Tâches à réaliser
a: Recopiez fidèlement le passage de la chronique sur La Jetée qui s'ouvre sur les mots « La Jetée peut se » et se referme sur « la méditation, etc. ».
b: Présentez sous la forme d'une liste JSON de chaînes, à raison d'une chaîne par ligne et sans les lignes vides, uniquement les lignes des entrées allant de celle qui contient « Given: Open the Name Box dropdown showing T22 » jusqu'à celle qui contient « This screenshot has width=477, height=422. », ces deux lignes comprises.

::: Texte cité

La Jetée - Potemkine Films
Publié par Stéphane Charrière - 1 février 2021
Catégorie(s): Cinéma, Sorties DVD/BR/Livres
Concédons d’emblée que les amateurs de Chris Marker n’apprendront rien de cette chronique qui porte sur l’un des films les plus commentés de l’auteur : La Jetée (avec Sans soleil dont vous trouverez en bas de page un lien vers un article consacré à l’édition Potemkine Films). Les innombrables commentaires abondent à propos de La Jetée et ils ne cessent de se répandre tant dans la presse écrite que dans la presse web. Aussi, que peut-on dire ?
Comme en écho à ce constat, nous retiendrons un bonus vidéo présent dans cette superbe édition élaborée par Potemkine Films (copie restaurée 4k et compléments vidéo passionnants, mention à l’essai en images de Luc Lagier intitulé Quand La Jetée croise Vertigo) qui indexe son contenu comme sa forme à La Jetée. Le supplément de programme en question a été concocté par Jean-Michel Frodon. Il s’intitule Regards sur La Jetée et s’étale sur une durée supérieure à celle du film de Marker. Dans ce complément, le critique contextualise le film dans son époque et dans l’œuvre de Marker. Puis, Jean-Michel Frodon énonce une suite de pistes de lecture. Même si elles apparaissent probantes et couvrent l’ensemble des théories le plus souvent échafaudées sur le film, les hypothèses formulées ne livrent aucune vérité (comment le pourraient-elles ?) apte à nous offrir autre chose qu’un spectre de possibilités significatives à propos de La Jetée. L’humilité du critique en la matière nous semble être en parfaite adéquation avec l’œuvre. Car La Jetée peut s’envisager selon plusieurs grilles de lecture sans pour autant qu’une ne soit à privilégier par rapport aux autres.
La Jetée peut se concevoir par exemple comme un film de genre, comme un film de Science-Fiction (aspect scénaristique qu’exploitera L’armée des 12 singes de Terry Gilliam qui nous semble par ailleurs s’éloigner très largement du propos de Chris Marker). La Jetée soulève aussi des questions quant à certains langages qui facilitent les échanges entre les êtres humains (l’image, la parole et les interactions qui existent entre les deux formes d’expression). Mais La Jetée peut également être perçu comme un film sur les images et le sens de celles-ci (image fixe et image animée), comme un film sur le regard, comme un film sur la mort donc sur la vie, comme une poésie en images, comme une invitation à la méditation, etc.

::::::
::: Données fournies

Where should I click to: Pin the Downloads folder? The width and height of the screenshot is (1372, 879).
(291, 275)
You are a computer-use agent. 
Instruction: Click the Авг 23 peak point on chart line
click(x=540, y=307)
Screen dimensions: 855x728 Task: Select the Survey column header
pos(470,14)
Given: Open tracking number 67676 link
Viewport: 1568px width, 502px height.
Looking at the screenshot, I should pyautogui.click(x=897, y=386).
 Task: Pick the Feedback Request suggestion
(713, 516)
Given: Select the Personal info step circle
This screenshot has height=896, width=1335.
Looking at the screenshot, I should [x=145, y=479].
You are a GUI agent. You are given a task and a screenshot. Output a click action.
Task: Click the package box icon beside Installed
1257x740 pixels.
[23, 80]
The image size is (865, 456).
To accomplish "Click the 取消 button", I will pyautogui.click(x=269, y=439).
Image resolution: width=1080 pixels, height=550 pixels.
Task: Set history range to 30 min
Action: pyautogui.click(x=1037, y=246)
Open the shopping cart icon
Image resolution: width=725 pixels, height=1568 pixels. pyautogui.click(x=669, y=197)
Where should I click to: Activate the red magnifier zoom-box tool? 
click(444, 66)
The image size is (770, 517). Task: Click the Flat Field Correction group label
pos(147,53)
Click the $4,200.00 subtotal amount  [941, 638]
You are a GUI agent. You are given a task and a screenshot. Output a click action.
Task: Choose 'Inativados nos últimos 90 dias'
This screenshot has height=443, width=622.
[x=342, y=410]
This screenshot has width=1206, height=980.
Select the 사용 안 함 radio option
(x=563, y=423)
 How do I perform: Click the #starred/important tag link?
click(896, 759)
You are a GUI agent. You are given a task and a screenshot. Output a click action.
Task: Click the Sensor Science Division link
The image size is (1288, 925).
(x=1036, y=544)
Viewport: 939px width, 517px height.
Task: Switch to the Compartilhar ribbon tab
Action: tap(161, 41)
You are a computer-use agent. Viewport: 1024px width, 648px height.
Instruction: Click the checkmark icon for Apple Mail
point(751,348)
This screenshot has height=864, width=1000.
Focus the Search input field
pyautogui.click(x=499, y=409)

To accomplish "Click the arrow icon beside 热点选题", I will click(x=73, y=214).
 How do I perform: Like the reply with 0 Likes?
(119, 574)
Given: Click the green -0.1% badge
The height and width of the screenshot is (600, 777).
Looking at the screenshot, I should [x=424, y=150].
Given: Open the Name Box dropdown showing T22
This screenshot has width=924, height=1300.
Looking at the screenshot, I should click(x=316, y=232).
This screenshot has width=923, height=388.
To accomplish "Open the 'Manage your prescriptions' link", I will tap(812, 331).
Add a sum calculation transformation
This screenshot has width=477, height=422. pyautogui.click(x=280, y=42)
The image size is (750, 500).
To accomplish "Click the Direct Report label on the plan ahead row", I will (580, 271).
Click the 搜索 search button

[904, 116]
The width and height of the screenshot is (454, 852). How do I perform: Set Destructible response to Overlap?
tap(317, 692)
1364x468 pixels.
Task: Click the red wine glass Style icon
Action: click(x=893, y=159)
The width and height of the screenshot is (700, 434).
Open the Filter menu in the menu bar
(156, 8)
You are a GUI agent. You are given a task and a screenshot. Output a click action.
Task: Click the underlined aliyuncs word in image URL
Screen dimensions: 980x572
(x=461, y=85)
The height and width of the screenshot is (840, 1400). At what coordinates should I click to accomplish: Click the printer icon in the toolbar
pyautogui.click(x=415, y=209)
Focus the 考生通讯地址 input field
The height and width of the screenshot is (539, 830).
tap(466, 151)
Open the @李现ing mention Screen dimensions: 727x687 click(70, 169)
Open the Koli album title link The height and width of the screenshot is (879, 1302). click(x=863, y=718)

::::::

Résultats attendus
a:
La Jetée peut se concevoir par exemple comme un film de genre, comme un film de Science-Fiction (aspect scénaristique qu’exploitera L’armée des 12 singes de Terry Gilliam qui nous semble par ailleurs s’éloigner très largement du propos de Chris Marker). La Jetée soulève aussi des questions quant à certains langages qui facilitent les échanges entre les êtres humains (l’image, la parole et les interactions qui existent entre les deux formes d’expression). Mais La Jetée peut également être perçu comme un film sur les images et le sens de celles-ci (image fixe et image animée), comme un film sur le regard, comme un film sur la mort donc sur la vie, comme une poésie en images, comme une invitation à la méditation, etc.

b:
[
  "Given: Open the Name Box dropdown showing T22",
  "This screenshot has width=924, height=1300.",
  "Looking at the screenshot, I should click(x=316, y=232).",
  "This screenshot has width=923, height=388.",
  "To accomplish \"Open the 'Manage your prescriptions' link\", I will tap(812, 331).",
  "Add a sum calculation transformation",
  "This screenshot has width=477, height=422. pyautogui.click(x=280, y=42)"
]